◆ **WHAT NEEDS TO BE DONE**: Write out the items again, starting with the line containing "Describe the element at coordinates (586, 25)" and going through the end of the items, with "Identify the location of" changed to "Find the position of" and nothing else altered. Leave out the pictures.

═════ RECORDS FOR PROCESSING ═════

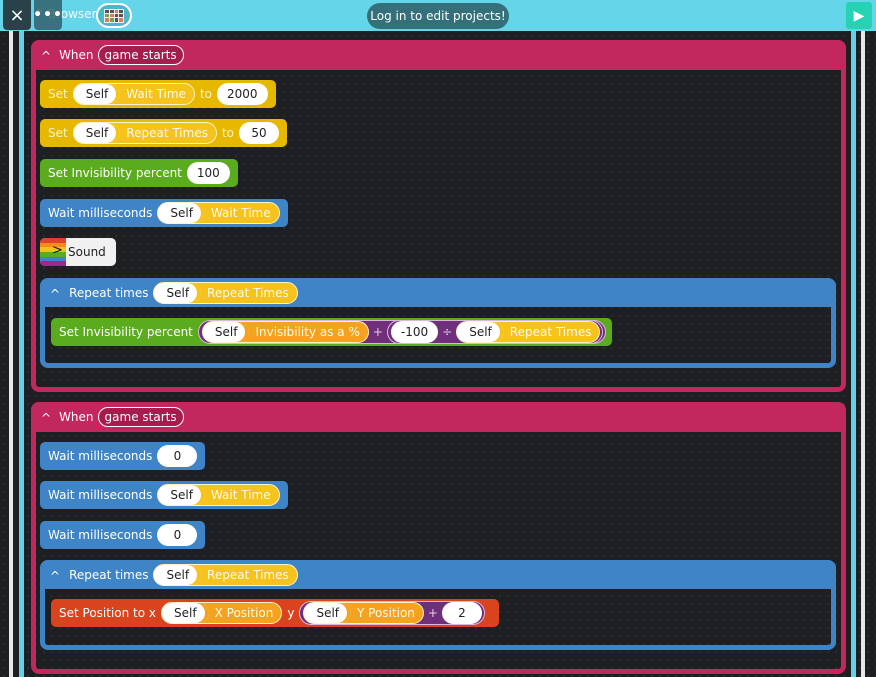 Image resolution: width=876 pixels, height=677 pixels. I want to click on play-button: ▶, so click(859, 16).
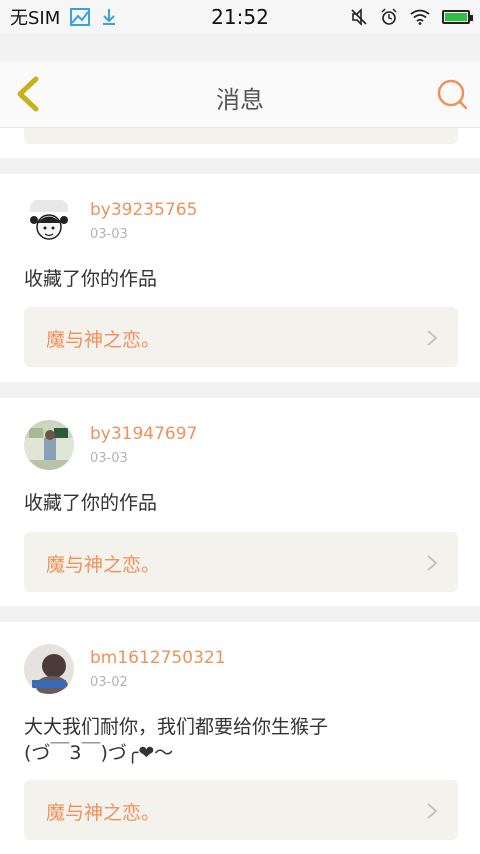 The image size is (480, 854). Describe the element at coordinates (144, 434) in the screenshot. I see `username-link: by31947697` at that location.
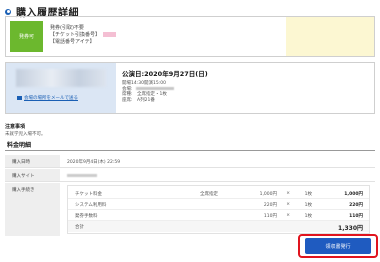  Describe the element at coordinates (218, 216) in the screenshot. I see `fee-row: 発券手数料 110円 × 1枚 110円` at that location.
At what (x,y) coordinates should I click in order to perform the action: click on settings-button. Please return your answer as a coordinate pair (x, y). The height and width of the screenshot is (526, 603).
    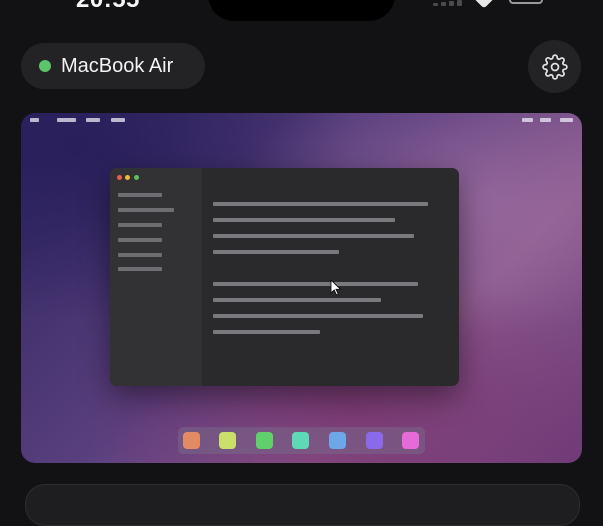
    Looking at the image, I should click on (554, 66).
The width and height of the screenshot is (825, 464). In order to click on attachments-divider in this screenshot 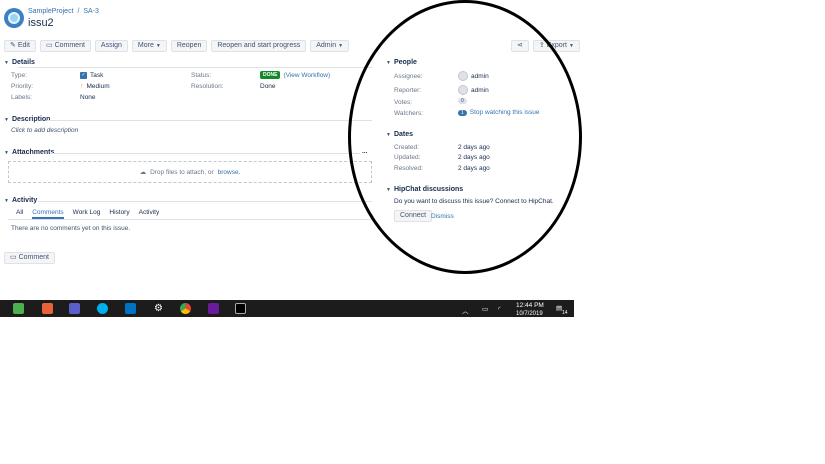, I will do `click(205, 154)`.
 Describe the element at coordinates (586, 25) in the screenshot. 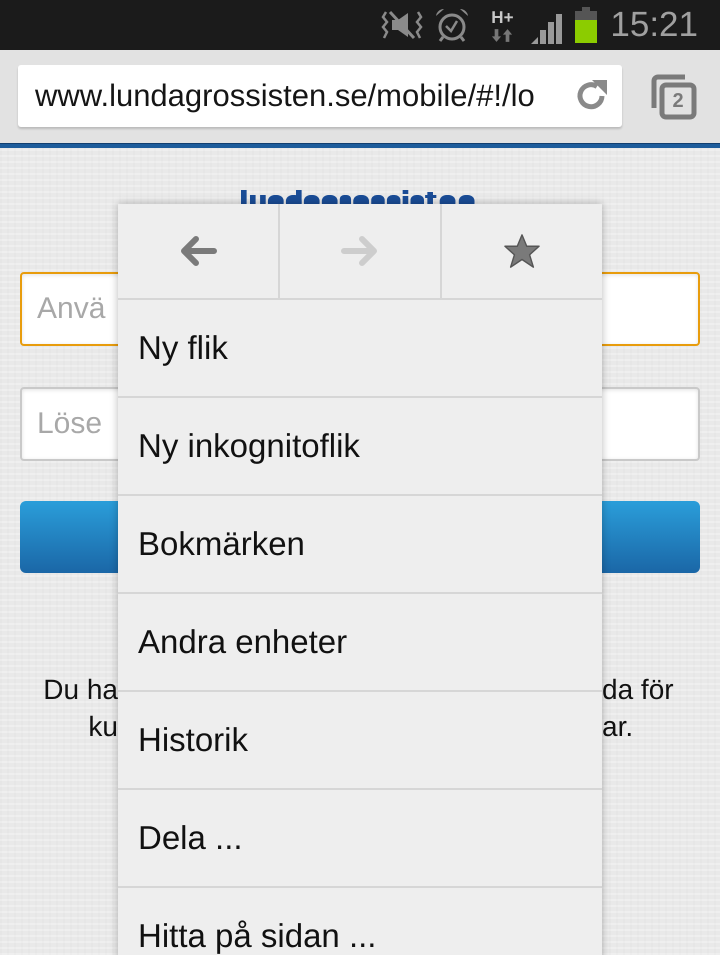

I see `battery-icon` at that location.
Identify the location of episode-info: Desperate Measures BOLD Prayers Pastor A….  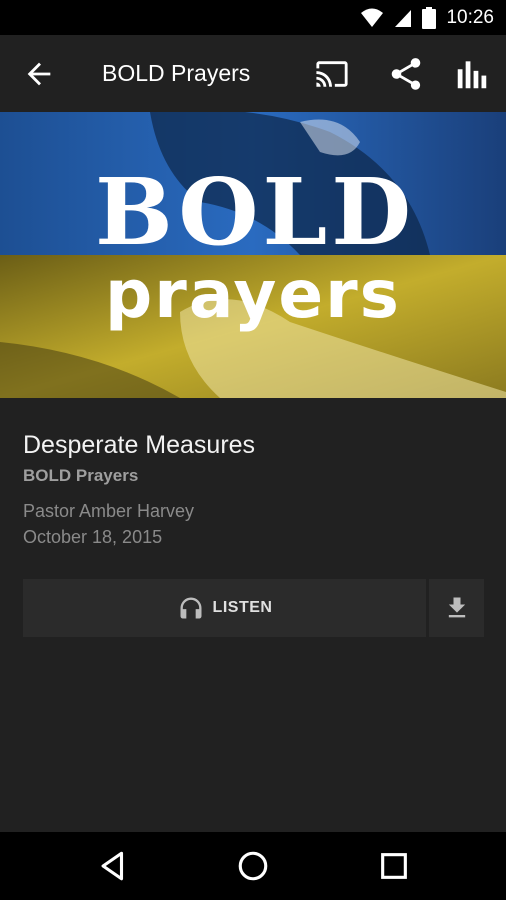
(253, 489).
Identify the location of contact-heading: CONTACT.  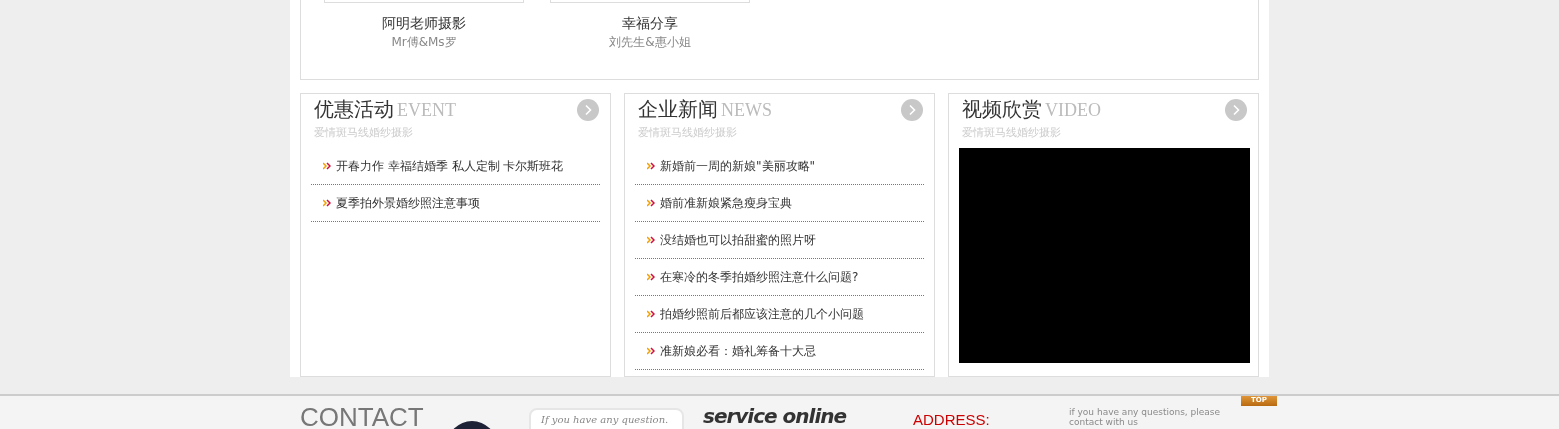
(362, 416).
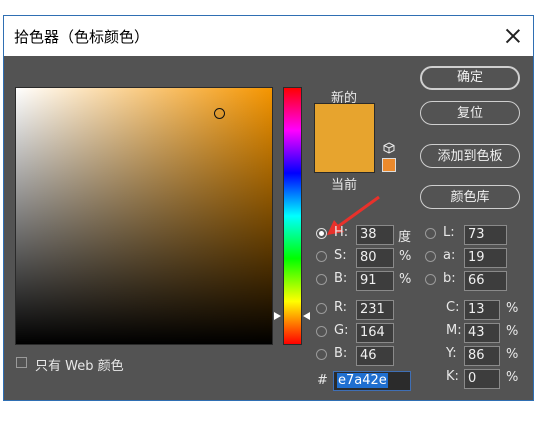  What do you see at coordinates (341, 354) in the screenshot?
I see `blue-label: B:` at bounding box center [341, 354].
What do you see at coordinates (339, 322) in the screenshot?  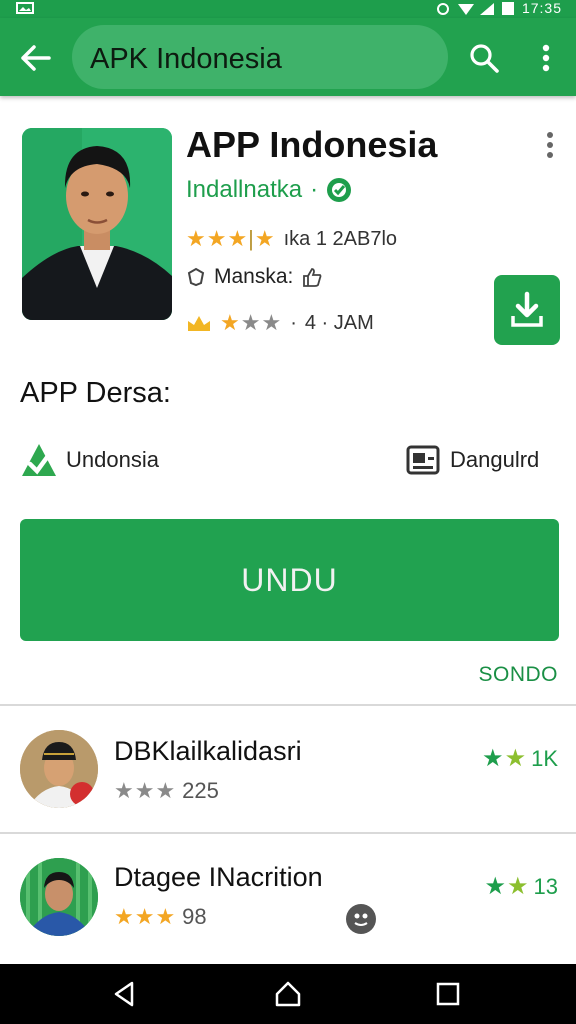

═════

◆ **WRITTEN ANSWER**:
 Describe the element at coordinates (586, 25) in the screenshot. 

I see `battery-icon` at that location.
Find the position of episode-info: Desperate Measures BOLD Prayers Pastor A….  
(253, 489).
Find the position of contact-heading: CONTACT.  
(362, 416).
  What do you see at coordinates (341, 354) in the screenshot?
I see `blue-label: B:` at bounding box center [341, 354].
What do you see at coordinates (339, 322) in the screenshot?  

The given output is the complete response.